Почему не могут люди оставить тебя в покое и почему ты сам не можешь оставить их в покое? Почему нельзя жить среди них и в то же время вести свою собственную, отдельную жизнь? Почему нельзя просто знать, что у них все хорошо, что бы с тобой ни происходило, и что у тебя все тоже будет хорошо, что бы ни происходило у них.
Я бродил по дому, потягивал виски и думал. Мне было хорошо и грустно. Я поднялся по лестнице, зашел в свою комнатку в мансарде. Уже смеркалось, в комнате сгустились тени. И я видел все таким, каким оно было раньше, мне даже не нужно было зажмуриваться. Прошлое вернулось ко мне.
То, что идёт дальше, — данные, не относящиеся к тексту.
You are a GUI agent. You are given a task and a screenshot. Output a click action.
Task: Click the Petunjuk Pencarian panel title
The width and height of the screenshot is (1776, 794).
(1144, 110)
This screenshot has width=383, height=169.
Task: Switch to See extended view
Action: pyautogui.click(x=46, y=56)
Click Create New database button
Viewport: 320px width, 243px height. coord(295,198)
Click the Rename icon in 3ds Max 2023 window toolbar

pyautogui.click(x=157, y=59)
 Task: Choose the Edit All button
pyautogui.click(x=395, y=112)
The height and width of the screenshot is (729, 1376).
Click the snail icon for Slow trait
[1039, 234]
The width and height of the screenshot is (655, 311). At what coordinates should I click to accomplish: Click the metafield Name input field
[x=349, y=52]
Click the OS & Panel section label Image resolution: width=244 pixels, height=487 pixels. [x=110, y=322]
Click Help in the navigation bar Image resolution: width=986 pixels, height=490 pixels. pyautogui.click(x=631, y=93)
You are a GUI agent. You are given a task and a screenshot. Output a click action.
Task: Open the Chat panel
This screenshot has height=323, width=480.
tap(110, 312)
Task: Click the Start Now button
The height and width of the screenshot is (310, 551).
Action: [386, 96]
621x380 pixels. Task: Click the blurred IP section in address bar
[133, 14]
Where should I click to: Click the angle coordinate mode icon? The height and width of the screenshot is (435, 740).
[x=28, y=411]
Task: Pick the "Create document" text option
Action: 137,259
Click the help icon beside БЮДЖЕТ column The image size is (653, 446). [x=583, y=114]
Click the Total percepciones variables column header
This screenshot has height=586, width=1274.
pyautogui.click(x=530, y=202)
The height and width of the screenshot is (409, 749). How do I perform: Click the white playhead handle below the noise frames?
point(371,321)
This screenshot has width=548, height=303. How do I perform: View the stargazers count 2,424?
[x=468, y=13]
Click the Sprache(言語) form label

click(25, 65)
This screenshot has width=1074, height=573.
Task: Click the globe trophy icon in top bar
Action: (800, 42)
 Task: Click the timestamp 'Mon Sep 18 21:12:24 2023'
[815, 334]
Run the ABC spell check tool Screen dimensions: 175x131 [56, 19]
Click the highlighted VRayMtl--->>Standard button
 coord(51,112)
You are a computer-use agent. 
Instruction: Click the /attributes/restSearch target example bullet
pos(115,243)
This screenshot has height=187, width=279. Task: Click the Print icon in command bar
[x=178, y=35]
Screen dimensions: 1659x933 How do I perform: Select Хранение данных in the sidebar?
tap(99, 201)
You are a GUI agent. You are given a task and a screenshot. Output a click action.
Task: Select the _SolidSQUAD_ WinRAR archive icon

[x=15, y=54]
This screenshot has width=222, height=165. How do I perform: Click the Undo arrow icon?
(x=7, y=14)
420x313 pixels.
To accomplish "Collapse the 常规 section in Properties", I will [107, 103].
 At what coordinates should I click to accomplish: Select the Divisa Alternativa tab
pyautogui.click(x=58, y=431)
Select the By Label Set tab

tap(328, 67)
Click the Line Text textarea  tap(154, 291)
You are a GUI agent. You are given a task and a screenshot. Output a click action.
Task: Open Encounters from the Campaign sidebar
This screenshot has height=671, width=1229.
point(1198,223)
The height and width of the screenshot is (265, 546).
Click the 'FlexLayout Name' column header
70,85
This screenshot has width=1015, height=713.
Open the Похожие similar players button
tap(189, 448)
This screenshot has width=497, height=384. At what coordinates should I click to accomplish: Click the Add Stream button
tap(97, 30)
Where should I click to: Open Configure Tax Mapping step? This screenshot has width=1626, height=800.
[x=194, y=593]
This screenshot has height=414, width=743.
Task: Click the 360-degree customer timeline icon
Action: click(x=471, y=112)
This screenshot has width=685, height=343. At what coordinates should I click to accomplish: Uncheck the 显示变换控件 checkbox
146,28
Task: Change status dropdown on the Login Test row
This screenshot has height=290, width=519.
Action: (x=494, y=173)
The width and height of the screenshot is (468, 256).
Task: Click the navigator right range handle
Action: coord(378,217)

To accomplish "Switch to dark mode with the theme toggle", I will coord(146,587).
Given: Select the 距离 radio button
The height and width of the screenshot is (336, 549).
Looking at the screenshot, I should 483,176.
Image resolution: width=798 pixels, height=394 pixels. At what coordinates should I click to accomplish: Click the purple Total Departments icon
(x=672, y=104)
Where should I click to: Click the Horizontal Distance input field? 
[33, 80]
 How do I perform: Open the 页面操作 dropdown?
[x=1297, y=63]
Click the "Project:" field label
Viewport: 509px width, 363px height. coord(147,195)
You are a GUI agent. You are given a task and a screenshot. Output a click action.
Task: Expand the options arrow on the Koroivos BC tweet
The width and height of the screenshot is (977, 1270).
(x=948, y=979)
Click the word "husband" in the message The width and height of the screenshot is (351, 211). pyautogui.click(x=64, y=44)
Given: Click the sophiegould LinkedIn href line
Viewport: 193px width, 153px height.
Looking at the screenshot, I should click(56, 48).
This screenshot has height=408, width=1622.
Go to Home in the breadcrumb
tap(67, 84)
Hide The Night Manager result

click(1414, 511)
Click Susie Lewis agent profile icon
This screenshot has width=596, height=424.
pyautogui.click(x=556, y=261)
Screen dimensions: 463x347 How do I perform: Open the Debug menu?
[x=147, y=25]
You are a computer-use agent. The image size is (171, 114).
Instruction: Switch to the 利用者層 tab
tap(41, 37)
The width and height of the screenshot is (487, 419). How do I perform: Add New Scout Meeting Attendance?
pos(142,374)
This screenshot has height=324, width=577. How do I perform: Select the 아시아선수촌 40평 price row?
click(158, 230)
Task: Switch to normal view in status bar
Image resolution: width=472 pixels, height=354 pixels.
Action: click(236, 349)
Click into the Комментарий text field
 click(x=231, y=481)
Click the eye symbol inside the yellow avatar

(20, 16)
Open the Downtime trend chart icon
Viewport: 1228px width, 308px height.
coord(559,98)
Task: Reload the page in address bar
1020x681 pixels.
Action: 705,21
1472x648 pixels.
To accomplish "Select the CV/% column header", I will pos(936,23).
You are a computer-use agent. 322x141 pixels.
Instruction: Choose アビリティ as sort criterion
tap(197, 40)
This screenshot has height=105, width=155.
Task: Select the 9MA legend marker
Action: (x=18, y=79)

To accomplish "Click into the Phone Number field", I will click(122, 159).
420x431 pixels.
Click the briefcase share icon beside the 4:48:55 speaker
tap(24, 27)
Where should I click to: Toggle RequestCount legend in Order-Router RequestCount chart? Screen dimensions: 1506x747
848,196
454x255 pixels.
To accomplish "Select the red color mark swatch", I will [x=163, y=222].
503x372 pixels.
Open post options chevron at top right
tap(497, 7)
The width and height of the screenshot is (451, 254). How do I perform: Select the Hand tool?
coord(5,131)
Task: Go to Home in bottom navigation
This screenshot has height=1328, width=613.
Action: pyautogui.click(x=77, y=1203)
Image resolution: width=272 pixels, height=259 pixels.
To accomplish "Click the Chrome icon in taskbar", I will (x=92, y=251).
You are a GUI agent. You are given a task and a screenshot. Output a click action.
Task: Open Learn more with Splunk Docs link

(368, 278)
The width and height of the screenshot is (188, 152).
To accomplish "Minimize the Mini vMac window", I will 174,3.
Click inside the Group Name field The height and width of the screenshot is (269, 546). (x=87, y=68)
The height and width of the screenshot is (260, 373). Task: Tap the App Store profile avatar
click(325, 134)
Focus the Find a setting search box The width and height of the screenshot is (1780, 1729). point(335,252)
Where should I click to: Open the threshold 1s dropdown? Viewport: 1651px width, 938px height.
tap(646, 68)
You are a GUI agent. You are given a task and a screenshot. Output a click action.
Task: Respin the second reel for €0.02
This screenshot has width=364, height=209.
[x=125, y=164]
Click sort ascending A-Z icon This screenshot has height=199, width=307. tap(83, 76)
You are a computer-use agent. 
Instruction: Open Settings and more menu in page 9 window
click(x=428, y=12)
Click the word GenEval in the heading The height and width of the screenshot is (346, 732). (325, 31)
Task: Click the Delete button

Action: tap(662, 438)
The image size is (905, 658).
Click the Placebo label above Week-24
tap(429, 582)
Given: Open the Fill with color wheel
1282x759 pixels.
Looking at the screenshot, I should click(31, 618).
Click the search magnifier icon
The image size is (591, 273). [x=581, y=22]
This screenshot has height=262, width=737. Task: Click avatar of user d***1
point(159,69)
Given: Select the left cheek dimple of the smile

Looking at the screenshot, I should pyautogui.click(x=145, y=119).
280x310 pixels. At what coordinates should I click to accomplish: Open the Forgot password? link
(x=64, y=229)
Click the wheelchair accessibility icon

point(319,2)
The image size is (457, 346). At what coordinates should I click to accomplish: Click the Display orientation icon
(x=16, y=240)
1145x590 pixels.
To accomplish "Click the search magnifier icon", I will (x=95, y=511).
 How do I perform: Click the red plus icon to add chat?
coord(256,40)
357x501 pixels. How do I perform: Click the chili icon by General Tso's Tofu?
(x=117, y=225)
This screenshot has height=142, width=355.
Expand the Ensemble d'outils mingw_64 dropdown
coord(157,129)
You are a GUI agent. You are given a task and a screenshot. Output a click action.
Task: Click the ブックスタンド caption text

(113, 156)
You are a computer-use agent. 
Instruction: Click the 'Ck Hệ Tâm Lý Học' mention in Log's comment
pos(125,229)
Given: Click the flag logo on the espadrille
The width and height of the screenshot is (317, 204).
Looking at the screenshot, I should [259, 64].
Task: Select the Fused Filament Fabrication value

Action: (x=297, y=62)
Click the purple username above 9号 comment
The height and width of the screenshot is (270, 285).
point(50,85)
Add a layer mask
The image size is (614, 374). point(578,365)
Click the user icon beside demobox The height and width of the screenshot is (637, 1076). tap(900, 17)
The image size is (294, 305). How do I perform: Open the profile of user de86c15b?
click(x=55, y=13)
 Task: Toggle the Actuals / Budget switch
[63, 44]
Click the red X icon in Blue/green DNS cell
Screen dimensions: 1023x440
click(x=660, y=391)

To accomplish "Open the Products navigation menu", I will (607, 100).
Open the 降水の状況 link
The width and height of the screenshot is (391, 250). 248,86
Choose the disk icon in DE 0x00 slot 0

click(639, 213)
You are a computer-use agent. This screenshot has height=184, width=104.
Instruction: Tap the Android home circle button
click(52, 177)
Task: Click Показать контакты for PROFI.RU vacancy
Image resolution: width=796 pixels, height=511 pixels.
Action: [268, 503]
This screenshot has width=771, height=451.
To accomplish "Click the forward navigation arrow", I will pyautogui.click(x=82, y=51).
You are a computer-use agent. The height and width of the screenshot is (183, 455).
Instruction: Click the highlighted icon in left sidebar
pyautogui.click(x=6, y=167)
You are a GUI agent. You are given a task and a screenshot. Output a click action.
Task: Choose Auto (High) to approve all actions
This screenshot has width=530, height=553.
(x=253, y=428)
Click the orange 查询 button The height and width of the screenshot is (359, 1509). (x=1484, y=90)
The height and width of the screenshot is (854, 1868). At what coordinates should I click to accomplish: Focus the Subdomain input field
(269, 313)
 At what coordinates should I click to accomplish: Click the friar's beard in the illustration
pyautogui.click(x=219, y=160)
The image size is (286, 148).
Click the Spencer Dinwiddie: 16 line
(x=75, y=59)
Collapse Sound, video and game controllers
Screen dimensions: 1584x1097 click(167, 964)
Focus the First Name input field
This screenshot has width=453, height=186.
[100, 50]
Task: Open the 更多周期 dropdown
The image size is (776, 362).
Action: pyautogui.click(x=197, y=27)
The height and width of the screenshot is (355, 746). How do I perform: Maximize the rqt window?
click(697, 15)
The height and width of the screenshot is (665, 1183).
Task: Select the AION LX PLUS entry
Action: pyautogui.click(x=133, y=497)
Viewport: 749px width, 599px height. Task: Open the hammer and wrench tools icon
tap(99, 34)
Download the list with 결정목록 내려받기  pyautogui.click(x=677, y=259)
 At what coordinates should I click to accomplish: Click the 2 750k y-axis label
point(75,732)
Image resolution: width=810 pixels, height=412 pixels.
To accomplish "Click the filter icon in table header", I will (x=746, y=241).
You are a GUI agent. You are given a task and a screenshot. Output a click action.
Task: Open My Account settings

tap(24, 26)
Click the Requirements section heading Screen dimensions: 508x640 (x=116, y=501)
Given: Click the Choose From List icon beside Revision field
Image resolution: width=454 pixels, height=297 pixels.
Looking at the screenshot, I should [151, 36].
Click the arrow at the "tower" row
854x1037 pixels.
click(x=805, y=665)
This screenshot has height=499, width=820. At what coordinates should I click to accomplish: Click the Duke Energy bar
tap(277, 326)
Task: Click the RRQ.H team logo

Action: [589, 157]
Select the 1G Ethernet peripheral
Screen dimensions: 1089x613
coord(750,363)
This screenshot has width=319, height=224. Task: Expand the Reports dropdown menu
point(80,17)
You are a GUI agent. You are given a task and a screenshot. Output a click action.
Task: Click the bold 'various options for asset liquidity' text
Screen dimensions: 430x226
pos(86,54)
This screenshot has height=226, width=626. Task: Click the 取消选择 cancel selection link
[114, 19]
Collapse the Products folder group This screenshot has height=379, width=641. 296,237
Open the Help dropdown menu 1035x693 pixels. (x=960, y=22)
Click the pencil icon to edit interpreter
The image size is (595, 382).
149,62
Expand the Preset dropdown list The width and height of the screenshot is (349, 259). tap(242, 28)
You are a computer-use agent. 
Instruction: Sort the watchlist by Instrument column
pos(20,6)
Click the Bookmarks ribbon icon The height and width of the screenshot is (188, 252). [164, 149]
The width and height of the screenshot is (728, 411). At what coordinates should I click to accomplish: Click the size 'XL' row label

Занавески из клетчатого ситца. Круглый тряпичный коврик. Книжный шкаф, сооруженный из ящиков для фруктов. Высокая кровать под стеганым одеялом. И картинка над ней — мальчик со своей мамой и надпись: «Его лучшая подружка». И маленькое кресло-качалка. Лили так и не собралась перевезти его в город. Поколебавшись, я осторожно присел.
Конечно, теперь я был для него слишком велик. Еще бы, ведь мама с папой подарили его мне на Рождество в тот год, когда мне исполнилось семь лет. Я ерзал и втискивался и в конце концов ручки затрещали, раздвинулись, и я опустился на сиденье. Оно тоже было маловато, но мне все же хватило места. Я даже мог осторожно покачаться. Так я и сидел, покачиваясь взад-вперед и подтянув колени к подбородку. И снова оказался в прошлом, и сам стал таким, каким был тогда.
Потом я услышал, как на чердаке возятся крысы, и со вздохом поднялся. Стоял, смотрел в окно и думал, что же мне делать.
В конце концов, что я мог сказать Луане? Стоит мне открыть рот — и она закричит, зарыдает, а я так и буду стоять и хлопать глазами, как идиот. Глупо надеяться, что Луана согласится принести извинения. Во-первых, не стану их слушать, а во-вторых, она отлично это понимает. Она понимает и то, что никакого суда не будет. Процесс — дорогое удовольствие, а мои избиратели не станут тратить деньги без особой необходимости. И в этом случае они конечно же не увидят никакой необходимости в судебном процессе. Они могут на нее злиться, могут мечтать вцепиться ей в глотку. Но ни за что не станут тратить на нее общественные деньги. Кроме того, я просто не смогу привести ее в суд.
Она — клиент Коссмейера. И как бы он ни относился к ней лично, но в суде будет стоять за нее насмерть, а он один из лучших в графстве адвокатов. Он усадит меня на скамью для свидетелей и станет передразнивать и издеваться, забрасывая вопросами. Быстрее, чем я сумею обдумывать ответы.
Я снова отпил из бутылки. Потом еще и еще раз. Это придало мне бодрости, и я подумал, — да кто он такой, этот Коссмейер? Что он собой представляет?
Снова сделал глоток и еще один. Рыгнул.
Ничего он собой не представляет. Ровным счетом ничего. Он просто болтун, этот ваш Коссмейер. Не адвокат, а паяц, клоун. Что он сможет предъявить суду, кроме своих штучек?
Вне зала суда, где он вынужден строго придерживаться фактов, он и вовсе ничего собой не представляет. А если правильно выстроить факты, то я и сам сумею выставить его на посмешище. Все графство, весь штат увидят, как Хэнк Уильяме вывел Коссмейера на чистую воду.